While the most common early use case for Internet of Things involves a smart refrigerator detecting its owner is out of milk and then automatically debiting a bank account to order more, the technology opens a vast trove of data that can have a major impact for both cross-selling and risk.
The sheer volume of data that Internet-connected "things" — including cars, homes, wearable devices and yes, fridges — collect about customers is likely to have a bigger impact. On the one hand, such data could help deepen the relationship between bank issuers and customers, as well as provide consumers with a greater degree of convenience. On the other, it adds even more avenues for security breaches, not to mention privacy concerns.

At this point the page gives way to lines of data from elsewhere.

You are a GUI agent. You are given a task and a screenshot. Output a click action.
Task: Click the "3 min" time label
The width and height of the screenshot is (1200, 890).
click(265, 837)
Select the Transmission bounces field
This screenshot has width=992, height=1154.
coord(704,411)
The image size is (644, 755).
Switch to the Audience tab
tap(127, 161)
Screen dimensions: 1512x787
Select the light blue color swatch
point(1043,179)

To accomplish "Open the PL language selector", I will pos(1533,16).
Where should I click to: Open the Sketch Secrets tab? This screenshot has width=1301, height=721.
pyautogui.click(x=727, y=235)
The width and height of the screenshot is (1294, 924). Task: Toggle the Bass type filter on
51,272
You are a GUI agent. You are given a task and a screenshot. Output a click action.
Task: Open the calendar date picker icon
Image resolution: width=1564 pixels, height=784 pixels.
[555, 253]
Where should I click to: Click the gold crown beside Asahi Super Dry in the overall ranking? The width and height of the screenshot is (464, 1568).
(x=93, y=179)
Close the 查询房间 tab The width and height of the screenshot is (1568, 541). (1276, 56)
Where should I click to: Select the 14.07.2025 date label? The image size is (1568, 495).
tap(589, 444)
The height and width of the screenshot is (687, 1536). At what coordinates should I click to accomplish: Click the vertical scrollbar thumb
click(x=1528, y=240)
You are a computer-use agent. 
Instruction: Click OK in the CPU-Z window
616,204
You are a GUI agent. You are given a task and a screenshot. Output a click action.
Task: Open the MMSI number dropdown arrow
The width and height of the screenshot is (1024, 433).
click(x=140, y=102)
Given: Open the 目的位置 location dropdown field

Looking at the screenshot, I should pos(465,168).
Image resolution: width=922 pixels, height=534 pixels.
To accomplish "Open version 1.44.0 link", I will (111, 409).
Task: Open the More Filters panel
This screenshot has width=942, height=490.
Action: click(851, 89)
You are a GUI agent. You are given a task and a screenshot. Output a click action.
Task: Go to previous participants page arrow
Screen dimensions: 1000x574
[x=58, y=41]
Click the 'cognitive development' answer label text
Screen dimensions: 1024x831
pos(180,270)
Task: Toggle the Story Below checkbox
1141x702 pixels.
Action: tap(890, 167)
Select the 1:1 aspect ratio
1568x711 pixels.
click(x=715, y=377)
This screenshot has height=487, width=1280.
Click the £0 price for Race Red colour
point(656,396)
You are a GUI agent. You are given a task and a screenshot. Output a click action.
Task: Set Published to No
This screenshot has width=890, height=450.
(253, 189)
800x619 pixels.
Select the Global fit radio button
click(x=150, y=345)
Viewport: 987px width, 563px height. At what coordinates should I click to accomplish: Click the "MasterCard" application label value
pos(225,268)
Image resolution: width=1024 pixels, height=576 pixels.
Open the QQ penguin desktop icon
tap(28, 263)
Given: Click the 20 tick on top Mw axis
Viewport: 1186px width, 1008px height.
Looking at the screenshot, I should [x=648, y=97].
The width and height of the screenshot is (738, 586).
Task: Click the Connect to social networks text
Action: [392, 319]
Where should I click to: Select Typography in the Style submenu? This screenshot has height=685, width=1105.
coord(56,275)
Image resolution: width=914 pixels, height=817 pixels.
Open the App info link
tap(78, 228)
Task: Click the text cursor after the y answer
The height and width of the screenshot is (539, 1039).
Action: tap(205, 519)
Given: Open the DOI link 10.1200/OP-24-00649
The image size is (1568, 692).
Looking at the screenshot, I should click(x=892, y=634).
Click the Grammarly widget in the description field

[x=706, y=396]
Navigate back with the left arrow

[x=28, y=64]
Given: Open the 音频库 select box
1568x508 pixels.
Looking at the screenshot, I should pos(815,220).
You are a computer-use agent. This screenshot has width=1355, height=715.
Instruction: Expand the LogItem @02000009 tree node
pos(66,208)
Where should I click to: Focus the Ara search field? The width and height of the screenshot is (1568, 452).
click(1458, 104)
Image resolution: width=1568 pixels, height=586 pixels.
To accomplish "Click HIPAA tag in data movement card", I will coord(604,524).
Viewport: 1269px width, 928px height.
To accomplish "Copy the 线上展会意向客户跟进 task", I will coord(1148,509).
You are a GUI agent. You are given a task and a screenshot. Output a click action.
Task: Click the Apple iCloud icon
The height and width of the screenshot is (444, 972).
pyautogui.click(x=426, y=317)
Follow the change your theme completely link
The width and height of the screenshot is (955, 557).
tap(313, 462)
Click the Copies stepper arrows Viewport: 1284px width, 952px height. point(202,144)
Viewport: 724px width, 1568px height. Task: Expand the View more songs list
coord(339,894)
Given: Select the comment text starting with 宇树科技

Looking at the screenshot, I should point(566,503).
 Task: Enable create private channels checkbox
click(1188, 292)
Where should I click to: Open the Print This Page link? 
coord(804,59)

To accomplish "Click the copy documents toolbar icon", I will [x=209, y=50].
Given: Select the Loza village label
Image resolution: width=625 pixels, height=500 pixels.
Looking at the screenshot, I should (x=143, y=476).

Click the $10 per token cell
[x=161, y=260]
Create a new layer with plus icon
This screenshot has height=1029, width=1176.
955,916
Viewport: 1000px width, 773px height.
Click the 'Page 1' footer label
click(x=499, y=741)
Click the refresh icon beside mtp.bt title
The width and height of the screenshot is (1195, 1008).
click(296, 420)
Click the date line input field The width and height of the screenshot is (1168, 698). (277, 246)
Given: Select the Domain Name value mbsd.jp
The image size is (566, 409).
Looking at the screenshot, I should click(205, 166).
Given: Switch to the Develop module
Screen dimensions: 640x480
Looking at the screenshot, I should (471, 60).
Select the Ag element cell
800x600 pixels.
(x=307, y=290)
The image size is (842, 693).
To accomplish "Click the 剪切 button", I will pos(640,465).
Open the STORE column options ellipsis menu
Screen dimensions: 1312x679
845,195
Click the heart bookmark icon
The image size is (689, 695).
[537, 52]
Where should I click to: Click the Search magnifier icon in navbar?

"In this connected world, with the proliferation of mobile devices and things like wearables, it means banks have the ability to collect enormous amounts of data," said Geri-Lynn Clark, vice president and head of client services and partnerships at NextAngles, a compliance technology vendor that is part of IT services company Mphasis.
Clark, who was the chief information officer for Citigroup's North American retail bank from 2004 to 2007, said the "banking of things" could be the most disruptive force in financial services since the advent of the credit card. "Fifteen years ago, banks would learn about their customers only when they had major financial events, like applying for a mortgage. But the ability to collect data now means banks can offer a much more personalized experience to their customers," Clark said.
The rise of cloud infrastructure and storage services means banks can now reinvest money previously earmarked for general upkeep and maintenance towards collecting and analyzing all the new data there is to serve customers better. So, for example, Clark says banks can — and should — invest in data and analytics capabilities to power things like recommendation engines. With all the data they could potentially have on customers from IoT transactions such as payments, banks have no excuse not to be providing the most relevant and targeted products and offers, she says.
It also opens up the possibility for offering new products and loyalty programs using this new access to data, said Alexander Makeyenkov, senior vice president of the finance practice at DataArt, a consulting firm.
For example, Makeyenkov said his firm is advising a European bank, which he would not name, that is piloting a "healthy savings account." Customers who opt in for this account would allow the bank to track their fitness levels via a wearable device, such as how often they go jogging or go to the gym. They could then get higher rates on their savings depending on how many calories they burn per week or month. Also, the bank is exploring partnering with sporting goods retailers, who would provide offers to these customers on running shoes or other sporting equipment.
"For the clients it's motivational, and they get a bit of a financial benefit," Makeyenkov said. "For the bank it's a bit promotional for them, and it allows them to establish a footprint on [the customer's] smartwatch."
But, he added, uses like this must always be something customers opt in for, and in general banks need to be careful to walk the fine line between being helpful and being too involved in a customer's life.
"Banks need to tread very, very carefully," he said. "They need to be very mindful of security, and that they are offering something that provides both a benefit to the customer as well as the bank."
Indeed, as banks delve more into the new paradigm of interconnectivity, security should always be of paramount concern, said Steve Pedersen, head of North American corporate credit card products at BMO Financial Group.
"There's a lot of risk when you expose banking information to all these form factors," he said. "You have to ask: Are they secure and are you creating avenues for someone malicious to come in?"
Nevertheless, the Internet of Things "is something banks can't ignore," Pedersen said. "You have to figure out a secure way to be involved."